Перепишите без изменений отрывок из текста о Фюзели и Блейке, начиная со слов «Именно рисунки Фюзели» и заканчивая словами «Blake, 1757-1827 гг.).» включительно.

** ТЕКСТ СТРАНИЦЫ **
----------

Именно рисунки Фюзели особенно высоко ценили современники. Но в целом успех его искусства был ограниченным, многим оно казалось странным и непонятным, но только не его близкому другу и последователю Уильяму Блейку. Фюзели в значительной степени определил его творческий путь, морально и материально помогая ему на протяжении всей жизни [7, с. 129-131].
.2 Жизнь и творчество одинокого визионера Уильяма Блейка
Первым английским художником-романтиком был последователь Фюзели Уильям Блейк (William Blake, 1757-1827 гг.).
В отличие от своего более счастливого предшественника Генри Фюзели, Блейк прожил трудную жизнь, полную испытаний и незавершенных трудов.
Блейку принадлежит заслуга предвестника новых романтических идеалов в искусстве. В отличие от Фюзели, он создавал романтическое искусство в открытой, хотя и неравной борьбе с всесильной Академией художеств, культивировавшей искусство и эстетику позднего маньеризма [11, с. 284].

----------

** БЛОК ДАННЫХ **
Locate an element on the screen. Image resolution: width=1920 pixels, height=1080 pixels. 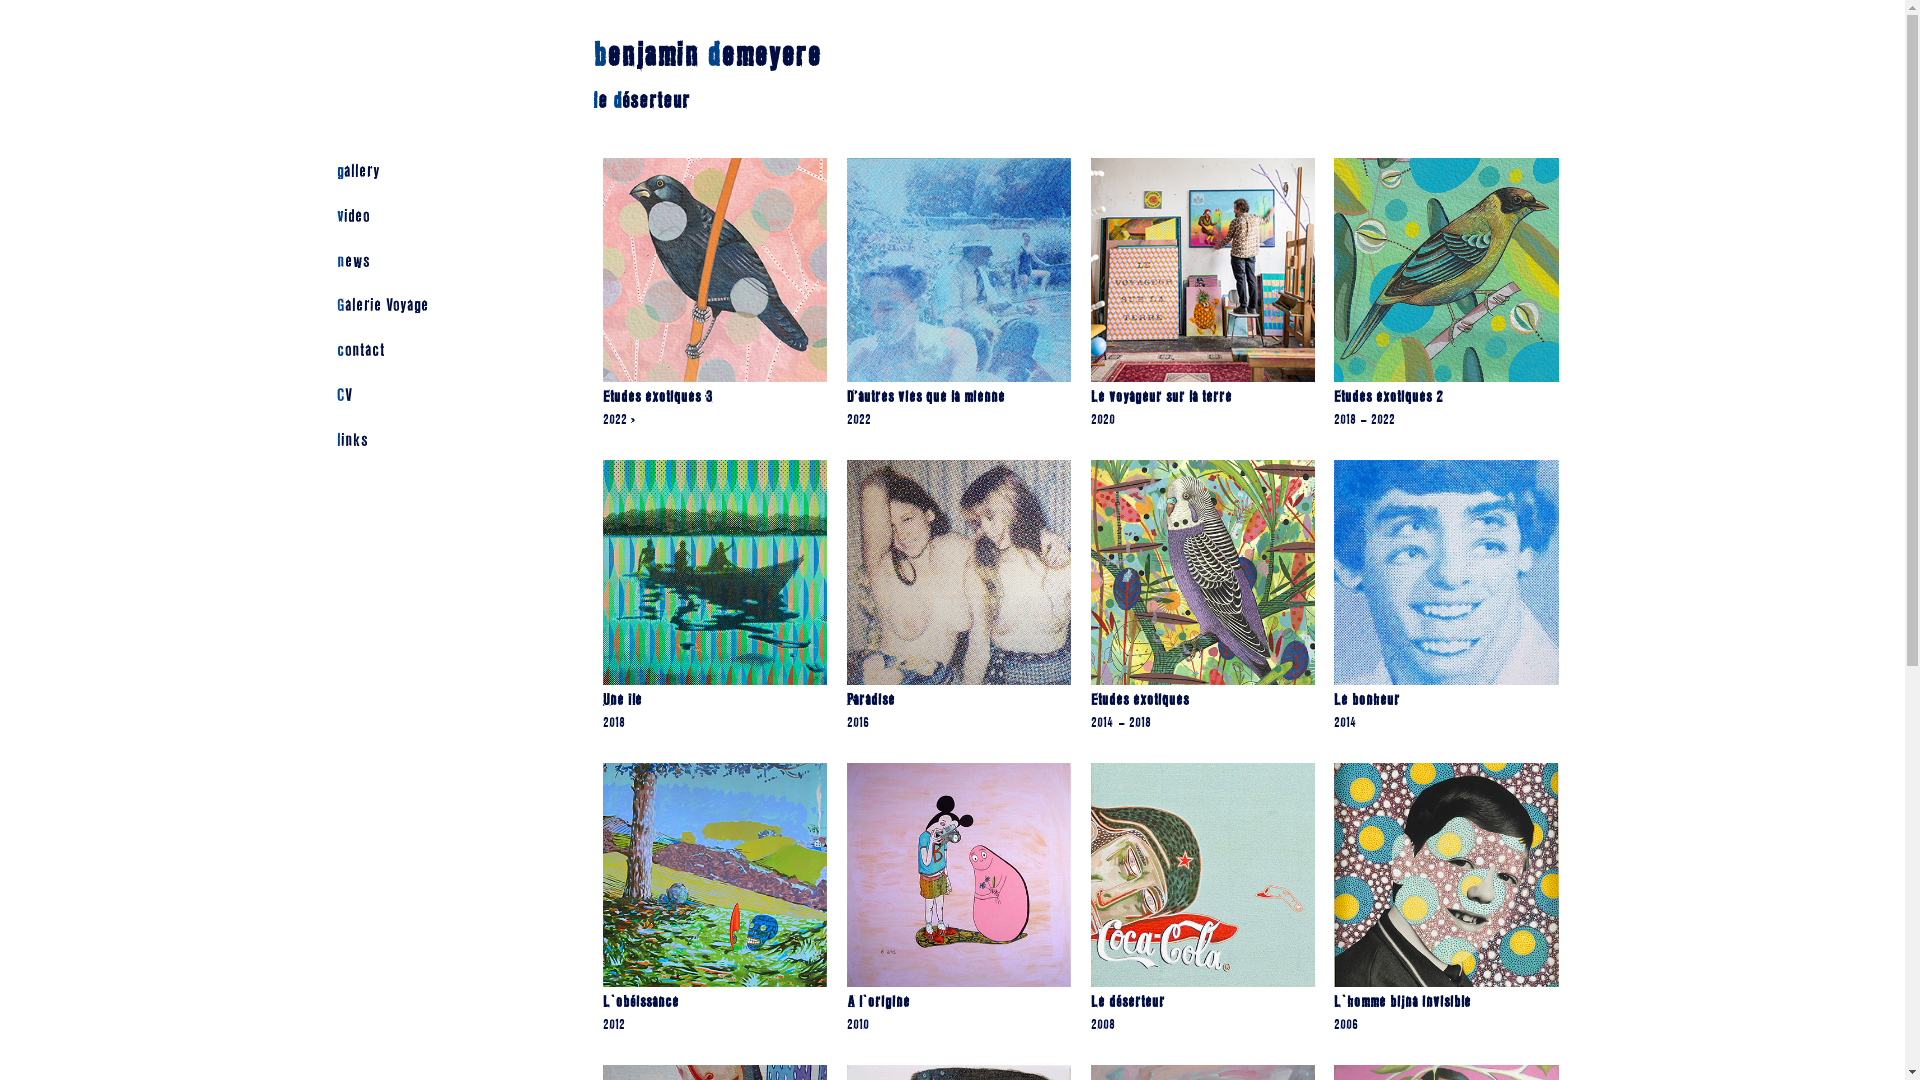
'video' is located at coordinates (437, 217).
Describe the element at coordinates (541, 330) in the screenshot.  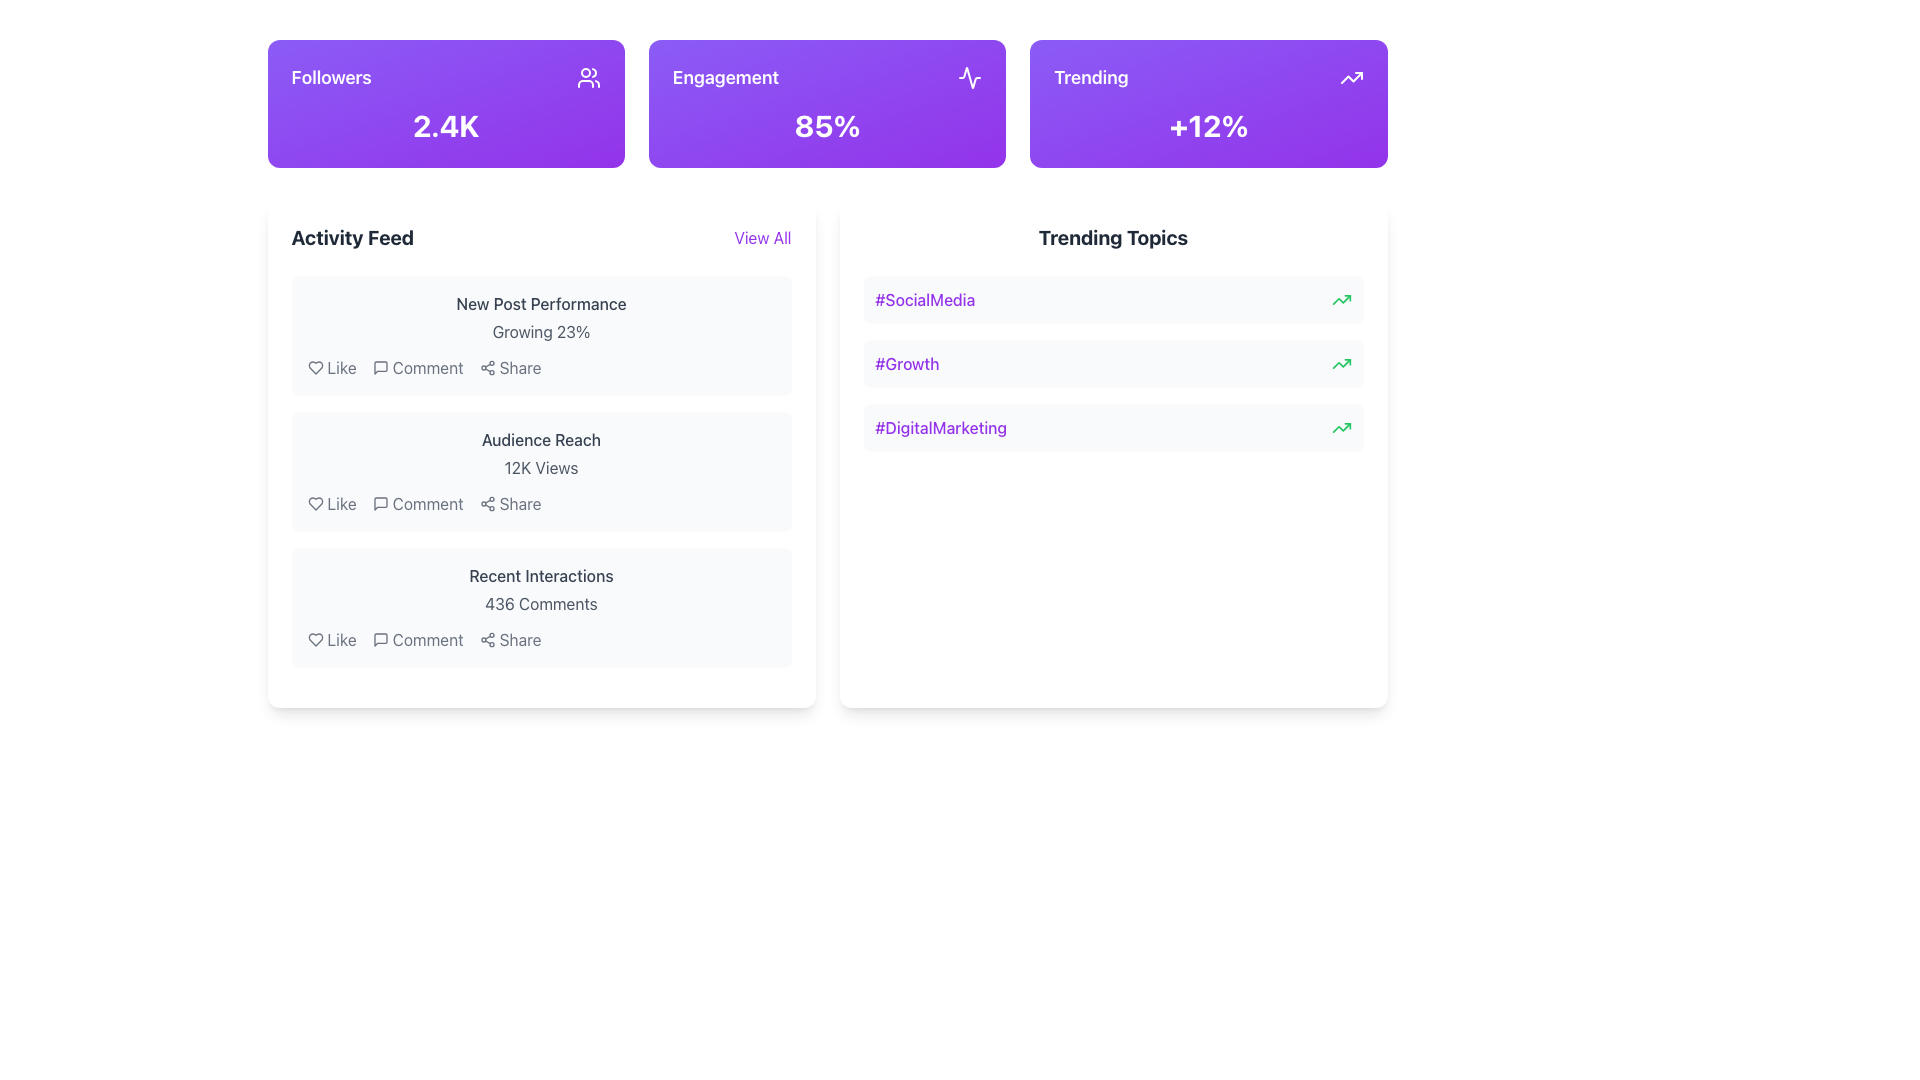
I see `the text label displaying 'Growing 23%' located below the 'New Post Performance' heading in the 'Activity Feed'` at that location.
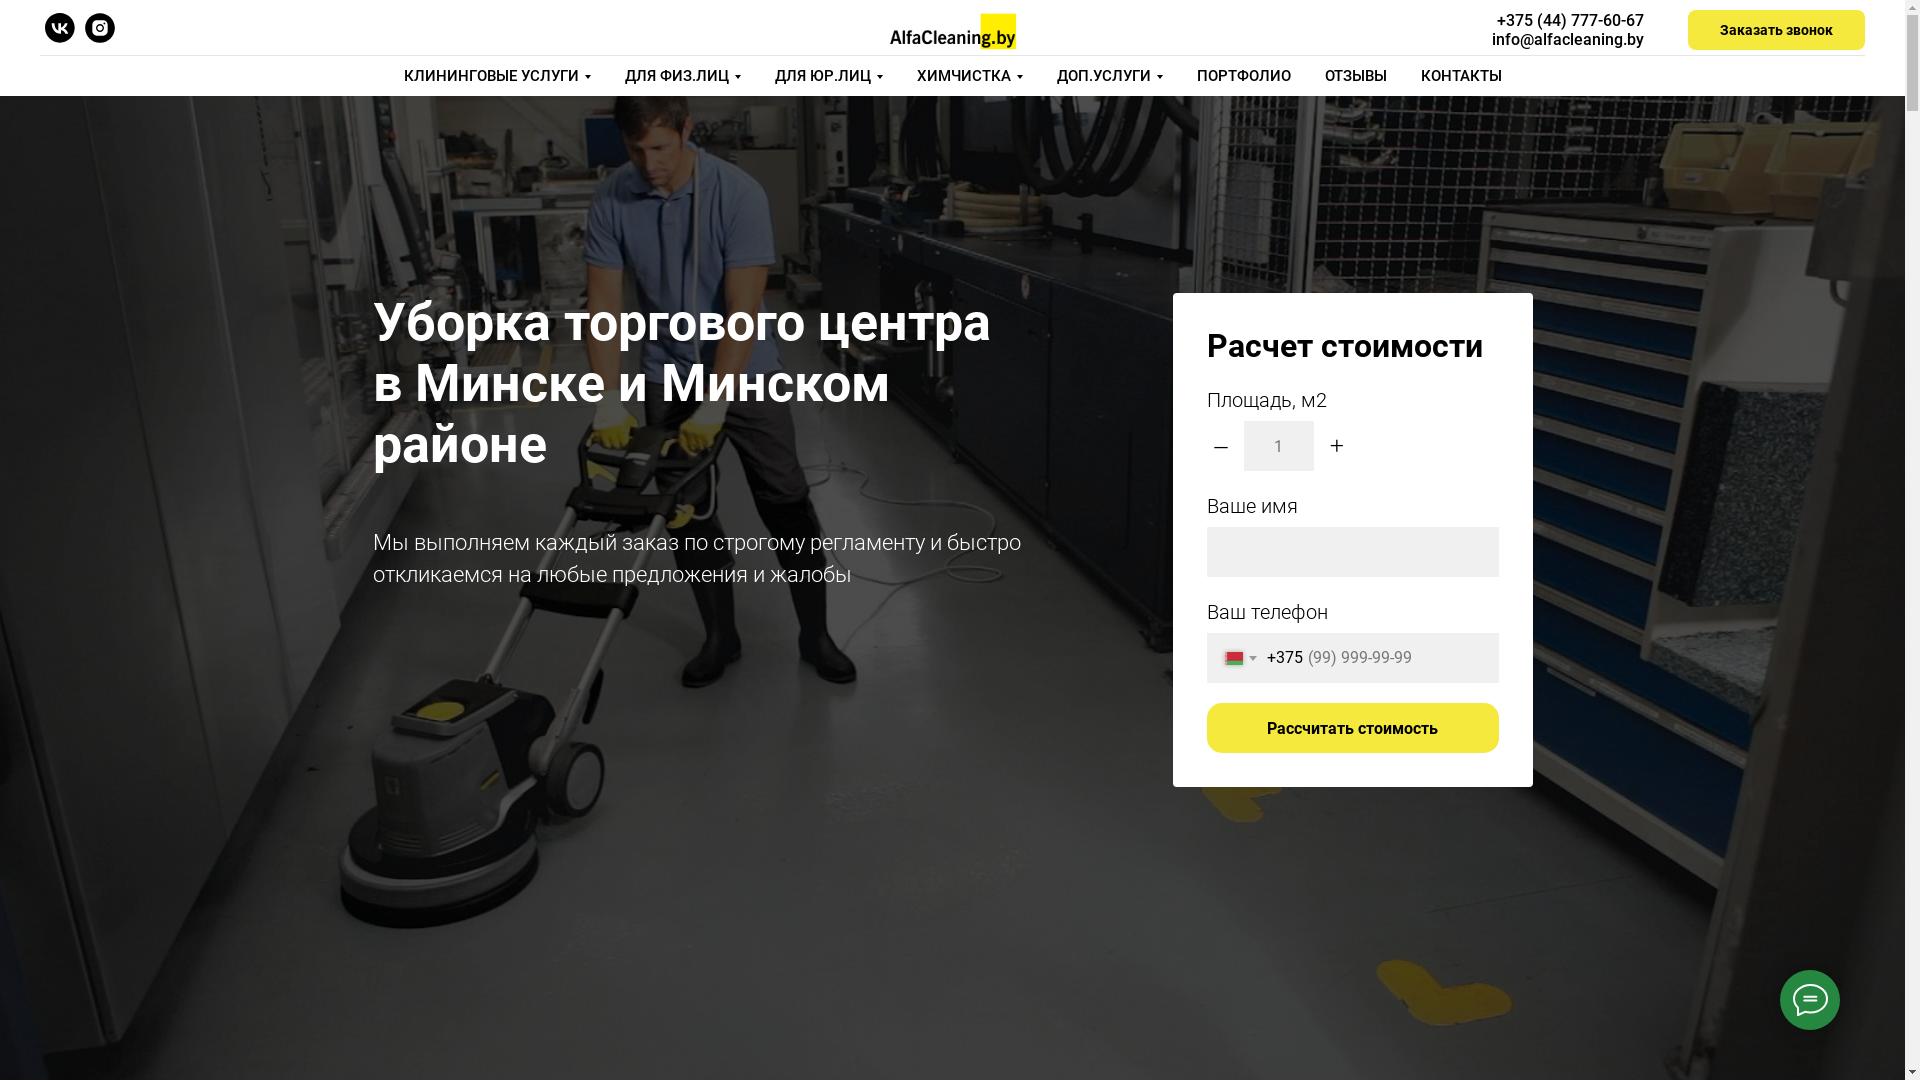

----------

** ОТВЕТ НИЖЕ **
Именно рисунки Фюзели особенно высоко ценили современники. Но в целом успех его искусства был ограниченным, многим оно казалось странным и непонятным, но только не его близкому другу и последователю Уильяму Блейку. Фюзели в значительной степени определил его творческий путь, морально и материально помогая ему на протяжении всей жизни [7, с. 129-131].
.2 Жизнь и творчество одинокого визионера Уильяма Блейка
Первым английским художником-романтиком был последователь Фюзели Уильям Блейк (William Blake, 1757-1827 гг.).